I fear that Hacker News flaggers are now over-generalizing "complaining about
sexism" and lumping anything near that into the category of "nothing left to
say".

My post was about what companies can do when they are faced with a gender PR
problem. I'm glad it got some reads from the community, but I'm sad it got
dismissed so quickly due to flaming in the comments. This leads me to question
the algorithm for flamewar detection, since it seemed like a valuable
conversation.

I also fear Hacker News readers are mistaking "complaining about sexism" as an
attack or complaint about males in general. I think that's why we get so many
defensive, flaming comments in threads discussing gender bias. This behavior
only proves how much being male is engrained into the identity and culture of
the tech community. When a woman says something about the tech community,
males feel their gender is being attacked and very emotional posts result.

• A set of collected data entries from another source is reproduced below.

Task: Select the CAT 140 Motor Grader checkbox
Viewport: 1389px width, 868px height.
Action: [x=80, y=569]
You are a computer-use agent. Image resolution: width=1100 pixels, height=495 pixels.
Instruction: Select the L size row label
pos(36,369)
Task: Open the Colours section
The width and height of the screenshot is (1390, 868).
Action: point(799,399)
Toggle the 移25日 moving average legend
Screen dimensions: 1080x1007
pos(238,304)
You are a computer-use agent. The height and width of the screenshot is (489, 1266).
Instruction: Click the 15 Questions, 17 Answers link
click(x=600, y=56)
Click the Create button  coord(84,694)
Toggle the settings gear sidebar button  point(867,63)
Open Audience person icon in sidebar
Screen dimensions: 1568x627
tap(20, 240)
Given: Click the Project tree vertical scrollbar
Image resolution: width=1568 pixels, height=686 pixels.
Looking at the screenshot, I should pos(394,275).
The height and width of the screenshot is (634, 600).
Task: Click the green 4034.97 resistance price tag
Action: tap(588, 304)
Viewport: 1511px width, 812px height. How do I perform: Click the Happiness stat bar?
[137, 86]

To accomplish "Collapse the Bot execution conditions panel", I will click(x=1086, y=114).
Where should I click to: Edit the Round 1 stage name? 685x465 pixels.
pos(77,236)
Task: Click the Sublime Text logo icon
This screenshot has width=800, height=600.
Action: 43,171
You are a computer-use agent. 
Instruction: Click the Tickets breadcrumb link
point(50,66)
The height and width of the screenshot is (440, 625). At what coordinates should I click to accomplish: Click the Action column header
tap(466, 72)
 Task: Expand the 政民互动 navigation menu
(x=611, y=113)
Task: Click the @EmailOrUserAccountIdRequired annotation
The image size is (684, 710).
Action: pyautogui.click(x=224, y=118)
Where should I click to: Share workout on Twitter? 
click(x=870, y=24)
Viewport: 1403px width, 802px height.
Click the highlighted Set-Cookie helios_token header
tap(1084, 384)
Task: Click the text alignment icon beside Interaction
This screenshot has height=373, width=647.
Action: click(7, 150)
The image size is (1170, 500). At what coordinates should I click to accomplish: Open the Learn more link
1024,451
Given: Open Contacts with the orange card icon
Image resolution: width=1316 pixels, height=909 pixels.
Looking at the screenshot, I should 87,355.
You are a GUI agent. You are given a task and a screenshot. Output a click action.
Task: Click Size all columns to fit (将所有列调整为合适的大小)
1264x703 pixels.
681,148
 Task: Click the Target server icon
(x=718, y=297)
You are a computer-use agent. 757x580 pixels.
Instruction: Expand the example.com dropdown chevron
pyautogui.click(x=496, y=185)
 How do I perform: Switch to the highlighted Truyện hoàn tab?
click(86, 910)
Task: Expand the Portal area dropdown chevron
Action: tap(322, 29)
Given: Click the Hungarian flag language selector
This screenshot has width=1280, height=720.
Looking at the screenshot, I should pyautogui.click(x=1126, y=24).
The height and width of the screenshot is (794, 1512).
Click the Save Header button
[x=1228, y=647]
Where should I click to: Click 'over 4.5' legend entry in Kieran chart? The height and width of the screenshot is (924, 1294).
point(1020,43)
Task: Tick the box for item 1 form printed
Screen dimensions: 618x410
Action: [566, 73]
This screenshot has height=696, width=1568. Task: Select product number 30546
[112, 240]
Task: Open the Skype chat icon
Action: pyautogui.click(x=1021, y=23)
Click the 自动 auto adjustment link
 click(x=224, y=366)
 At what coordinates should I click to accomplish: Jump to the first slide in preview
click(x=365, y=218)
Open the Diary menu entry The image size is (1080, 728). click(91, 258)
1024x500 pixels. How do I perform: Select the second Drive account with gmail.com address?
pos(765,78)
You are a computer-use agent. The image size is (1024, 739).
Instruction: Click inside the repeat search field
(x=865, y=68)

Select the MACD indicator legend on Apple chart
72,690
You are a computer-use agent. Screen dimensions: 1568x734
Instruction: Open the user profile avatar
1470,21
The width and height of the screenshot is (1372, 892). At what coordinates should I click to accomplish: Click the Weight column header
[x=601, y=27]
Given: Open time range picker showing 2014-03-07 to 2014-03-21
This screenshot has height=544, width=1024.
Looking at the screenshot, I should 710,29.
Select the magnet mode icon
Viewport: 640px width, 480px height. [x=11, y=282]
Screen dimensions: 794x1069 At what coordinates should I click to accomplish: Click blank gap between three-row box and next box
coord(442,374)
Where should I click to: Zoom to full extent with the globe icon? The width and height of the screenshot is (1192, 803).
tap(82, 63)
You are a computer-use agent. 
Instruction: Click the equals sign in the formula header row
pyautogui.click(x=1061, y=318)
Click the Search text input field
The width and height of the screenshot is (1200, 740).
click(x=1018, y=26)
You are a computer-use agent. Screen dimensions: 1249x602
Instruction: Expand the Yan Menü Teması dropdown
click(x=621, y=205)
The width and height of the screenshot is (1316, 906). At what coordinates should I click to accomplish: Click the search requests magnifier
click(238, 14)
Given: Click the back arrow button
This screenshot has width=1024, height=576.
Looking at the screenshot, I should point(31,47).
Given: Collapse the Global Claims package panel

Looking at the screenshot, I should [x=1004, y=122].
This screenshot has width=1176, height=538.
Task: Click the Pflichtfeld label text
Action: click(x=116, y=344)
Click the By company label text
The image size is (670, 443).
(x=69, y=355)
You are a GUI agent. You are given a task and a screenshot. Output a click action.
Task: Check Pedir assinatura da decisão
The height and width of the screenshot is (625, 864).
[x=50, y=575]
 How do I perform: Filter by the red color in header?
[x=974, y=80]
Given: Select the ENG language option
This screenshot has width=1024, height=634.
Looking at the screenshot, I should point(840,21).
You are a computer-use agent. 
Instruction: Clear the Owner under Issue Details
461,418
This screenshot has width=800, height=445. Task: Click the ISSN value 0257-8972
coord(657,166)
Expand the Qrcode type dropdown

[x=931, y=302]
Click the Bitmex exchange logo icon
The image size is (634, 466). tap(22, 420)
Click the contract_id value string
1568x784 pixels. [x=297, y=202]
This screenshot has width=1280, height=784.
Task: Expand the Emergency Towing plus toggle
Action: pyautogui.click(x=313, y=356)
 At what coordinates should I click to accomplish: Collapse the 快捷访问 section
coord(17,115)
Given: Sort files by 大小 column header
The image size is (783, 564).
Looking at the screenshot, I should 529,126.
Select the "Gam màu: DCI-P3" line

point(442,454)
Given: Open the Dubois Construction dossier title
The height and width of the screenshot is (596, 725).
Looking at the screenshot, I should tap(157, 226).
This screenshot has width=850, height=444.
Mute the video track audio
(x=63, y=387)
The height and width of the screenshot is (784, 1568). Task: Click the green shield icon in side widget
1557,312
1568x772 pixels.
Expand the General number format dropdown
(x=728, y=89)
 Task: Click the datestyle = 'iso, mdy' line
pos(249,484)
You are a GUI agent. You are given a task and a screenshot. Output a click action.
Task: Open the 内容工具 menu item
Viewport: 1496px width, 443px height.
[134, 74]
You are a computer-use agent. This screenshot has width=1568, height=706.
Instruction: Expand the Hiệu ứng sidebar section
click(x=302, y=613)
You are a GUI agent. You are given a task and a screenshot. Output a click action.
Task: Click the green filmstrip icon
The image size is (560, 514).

I consider myself a member of the tech community working on building it, not a
person attacking it, so this response was unexpected. This is a good lesson to
consider when writing about gender in the future.

There is a lot of good work we can do together to get more women into tech,
and to give women here more confidence (did you know there has been a flight
of women from the industry?). As tech becomes such a vital part of every
company, I feel women are missing a huge opportunity if we don't become more
involved here. Women need more encouragement than men do to make a go in this
industry. I think that's worth writing about.

So many bay area companies are doing great things to help with this cause.
That's part of why I was so shocked that the online community was so
dismissive of this post.

I have another post planned to try to inspire the tech community to get more
engaged. The reason these posts keep coming up is that there is still a lot we
can do to make working in this industry better (if we can agree that having
more technically skilled women is something worth working toward).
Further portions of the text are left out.